Answer these questions from the Edible Matters symposium text:
1. Where was the symposium convened?
2. What two walking excursions did the symposium offer?
3. Which social enterprise ran the Day One food tour?

*** Opening of PASSAGE PROVIDED ***

Edible Matters: A Sensory Symposium

 

Edible Matters: A Sensory Symposium

Convened at the School of Communication, the University of Technology Sydney

May 10-11, 2016

• sen-sa-tion: n. 1. A perception associated with stimulation of a sense organ
or with a specific body condition. 2. The faculty to feel or perceive.
• symposium n. 1. a conference or meeting to discuss a particular subject. 2. a drinking party or convivial discussion

This symposium offered experiential opportunities for scholars to participate in two walking excursions designed to activate our senses: a food tour and a food forage. Participants used the excursions to discuss sensory and mobility methods, analytic vocabularies, and research fieldnotes.

Day One focused on a food tour of Sydney’s China and Thai towns, run by the social enterprise Taste Tours, with specific attention to the racialised, gendered, and classed dimensions of sight, taste, touch and smell. Following the walk, leading food studies theorist, Dr. Jean Duruz of the University of South Australia reflected on these issues through her own extensive body of work on food, memory, class, gender, and ethnicity.

*** Close of PASSAGE PROVIDED ***
*** Opening of DATA PROVIDED ***

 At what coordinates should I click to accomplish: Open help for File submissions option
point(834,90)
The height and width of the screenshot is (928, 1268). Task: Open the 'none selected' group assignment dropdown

*** Close of DATA PROVIDED ***

EXERCISE OUTPUT
1. At the School of Communication, the University of Technology Sydney.
2. A food tour and a food forage.
3. Taste Tours.